- _About this task_: Where the string "green" appears in a line of the material below, copy that line.

── Data for processing

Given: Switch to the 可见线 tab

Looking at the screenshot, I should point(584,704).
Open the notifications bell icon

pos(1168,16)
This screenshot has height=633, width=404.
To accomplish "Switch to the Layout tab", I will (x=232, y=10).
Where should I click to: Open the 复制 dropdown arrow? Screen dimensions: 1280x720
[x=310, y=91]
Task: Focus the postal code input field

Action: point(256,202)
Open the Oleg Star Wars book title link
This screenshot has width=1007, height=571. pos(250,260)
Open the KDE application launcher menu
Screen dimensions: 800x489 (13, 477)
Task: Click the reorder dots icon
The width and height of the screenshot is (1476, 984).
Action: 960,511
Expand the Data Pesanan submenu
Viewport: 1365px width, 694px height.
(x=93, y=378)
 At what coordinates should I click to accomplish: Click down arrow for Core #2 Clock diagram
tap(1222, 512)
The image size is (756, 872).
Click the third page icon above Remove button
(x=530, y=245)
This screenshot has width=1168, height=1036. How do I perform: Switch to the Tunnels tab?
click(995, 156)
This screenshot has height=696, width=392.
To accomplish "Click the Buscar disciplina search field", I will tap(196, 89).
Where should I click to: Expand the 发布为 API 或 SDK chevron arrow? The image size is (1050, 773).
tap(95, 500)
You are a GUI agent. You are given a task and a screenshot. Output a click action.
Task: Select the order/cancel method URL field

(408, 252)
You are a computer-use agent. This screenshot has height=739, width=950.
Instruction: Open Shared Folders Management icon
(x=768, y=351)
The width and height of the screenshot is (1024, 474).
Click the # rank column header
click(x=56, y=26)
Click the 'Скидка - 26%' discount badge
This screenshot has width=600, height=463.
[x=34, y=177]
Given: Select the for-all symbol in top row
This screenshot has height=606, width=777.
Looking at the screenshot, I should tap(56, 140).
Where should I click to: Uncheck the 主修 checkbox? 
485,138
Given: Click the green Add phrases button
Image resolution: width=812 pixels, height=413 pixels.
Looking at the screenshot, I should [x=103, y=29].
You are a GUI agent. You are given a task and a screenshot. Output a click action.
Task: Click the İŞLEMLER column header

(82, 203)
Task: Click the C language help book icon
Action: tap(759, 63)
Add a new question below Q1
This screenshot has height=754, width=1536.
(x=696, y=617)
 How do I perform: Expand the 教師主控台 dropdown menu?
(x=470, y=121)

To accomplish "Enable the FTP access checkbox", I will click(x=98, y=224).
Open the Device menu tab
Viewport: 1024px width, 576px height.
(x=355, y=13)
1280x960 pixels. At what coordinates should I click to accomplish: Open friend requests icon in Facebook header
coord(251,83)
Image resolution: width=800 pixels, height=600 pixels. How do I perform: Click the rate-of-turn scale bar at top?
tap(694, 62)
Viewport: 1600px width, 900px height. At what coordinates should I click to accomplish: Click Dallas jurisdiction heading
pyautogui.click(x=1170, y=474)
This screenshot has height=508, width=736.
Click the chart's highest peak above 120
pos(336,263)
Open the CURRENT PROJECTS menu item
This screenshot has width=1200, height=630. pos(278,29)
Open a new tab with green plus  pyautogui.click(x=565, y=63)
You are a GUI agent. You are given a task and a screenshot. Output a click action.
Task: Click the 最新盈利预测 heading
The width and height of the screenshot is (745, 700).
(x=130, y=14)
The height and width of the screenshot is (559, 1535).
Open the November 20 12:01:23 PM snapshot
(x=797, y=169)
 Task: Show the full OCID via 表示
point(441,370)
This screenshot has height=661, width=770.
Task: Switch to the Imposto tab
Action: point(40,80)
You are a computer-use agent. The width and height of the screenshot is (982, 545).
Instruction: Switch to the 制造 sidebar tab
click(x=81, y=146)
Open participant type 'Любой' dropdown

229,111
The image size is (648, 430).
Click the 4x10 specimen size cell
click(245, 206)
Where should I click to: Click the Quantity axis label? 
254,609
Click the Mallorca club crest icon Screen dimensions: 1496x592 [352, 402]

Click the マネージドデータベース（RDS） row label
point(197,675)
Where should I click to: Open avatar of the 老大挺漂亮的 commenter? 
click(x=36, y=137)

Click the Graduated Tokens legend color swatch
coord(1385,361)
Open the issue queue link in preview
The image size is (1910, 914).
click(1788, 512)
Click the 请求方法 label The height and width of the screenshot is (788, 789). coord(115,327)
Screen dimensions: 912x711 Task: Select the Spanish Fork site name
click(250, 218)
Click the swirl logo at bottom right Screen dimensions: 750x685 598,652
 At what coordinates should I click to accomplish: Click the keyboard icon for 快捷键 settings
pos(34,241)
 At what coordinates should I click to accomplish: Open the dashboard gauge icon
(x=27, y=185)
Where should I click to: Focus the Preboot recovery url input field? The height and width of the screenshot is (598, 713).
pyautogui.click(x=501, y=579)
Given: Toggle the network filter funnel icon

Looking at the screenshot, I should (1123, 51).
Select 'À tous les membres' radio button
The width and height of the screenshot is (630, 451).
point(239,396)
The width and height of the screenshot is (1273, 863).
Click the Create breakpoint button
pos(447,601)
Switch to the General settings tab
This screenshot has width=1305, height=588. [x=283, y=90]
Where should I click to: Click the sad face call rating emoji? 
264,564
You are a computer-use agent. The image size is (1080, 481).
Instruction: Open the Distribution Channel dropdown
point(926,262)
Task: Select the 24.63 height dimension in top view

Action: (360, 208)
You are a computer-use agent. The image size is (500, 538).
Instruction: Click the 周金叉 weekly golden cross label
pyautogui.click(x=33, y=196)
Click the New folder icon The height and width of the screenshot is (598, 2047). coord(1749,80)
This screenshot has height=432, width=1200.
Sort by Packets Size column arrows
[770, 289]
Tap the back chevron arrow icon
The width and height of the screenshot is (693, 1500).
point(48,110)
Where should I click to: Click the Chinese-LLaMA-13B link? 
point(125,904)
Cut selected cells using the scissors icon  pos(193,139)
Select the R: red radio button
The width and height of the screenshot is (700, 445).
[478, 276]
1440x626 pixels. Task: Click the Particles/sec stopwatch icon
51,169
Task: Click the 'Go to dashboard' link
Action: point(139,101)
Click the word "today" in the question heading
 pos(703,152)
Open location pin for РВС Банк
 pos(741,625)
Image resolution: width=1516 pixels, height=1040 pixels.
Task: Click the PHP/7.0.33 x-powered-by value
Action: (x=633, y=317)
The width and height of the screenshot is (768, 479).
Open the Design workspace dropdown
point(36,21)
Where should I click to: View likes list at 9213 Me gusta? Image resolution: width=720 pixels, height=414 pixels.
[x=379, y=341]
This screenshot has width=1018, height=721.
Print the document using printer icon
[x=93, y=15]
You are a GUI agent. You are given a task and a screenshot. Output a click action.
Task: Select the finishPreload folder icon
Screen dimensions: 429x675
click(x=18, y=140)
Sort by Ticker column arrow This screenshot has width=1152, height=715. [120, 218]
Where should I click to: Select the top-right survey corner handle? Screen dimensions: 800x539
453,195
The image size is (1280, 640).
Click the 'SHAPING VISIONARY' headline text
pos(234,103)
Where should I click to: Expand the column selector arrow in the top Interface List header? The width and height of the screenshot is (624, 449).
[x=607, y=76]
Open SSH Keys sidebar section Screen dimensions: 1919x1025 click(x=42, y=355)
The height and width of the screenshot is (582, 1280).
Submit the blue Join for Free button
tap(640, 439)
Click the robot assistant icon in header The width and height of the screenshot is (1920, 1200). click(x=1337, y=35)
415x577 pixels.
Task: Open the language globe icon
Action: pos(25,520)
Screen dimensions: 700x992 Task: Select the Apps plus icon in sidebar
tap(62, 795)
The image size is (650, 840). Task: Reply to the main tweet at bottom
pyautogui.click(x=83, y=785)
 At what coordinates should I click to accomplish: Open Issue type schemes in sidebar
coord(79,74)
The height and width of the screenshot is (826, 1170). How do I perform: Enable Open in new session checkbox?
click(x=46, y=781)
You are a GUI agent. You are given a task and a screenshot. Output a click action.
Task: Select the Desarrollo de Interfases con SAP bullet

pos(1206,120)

────

- _Solution to this exercise_:
Given: Click the green Add phrases button
Open a new tab with green plus  pyautogui.click(x=565, y=63)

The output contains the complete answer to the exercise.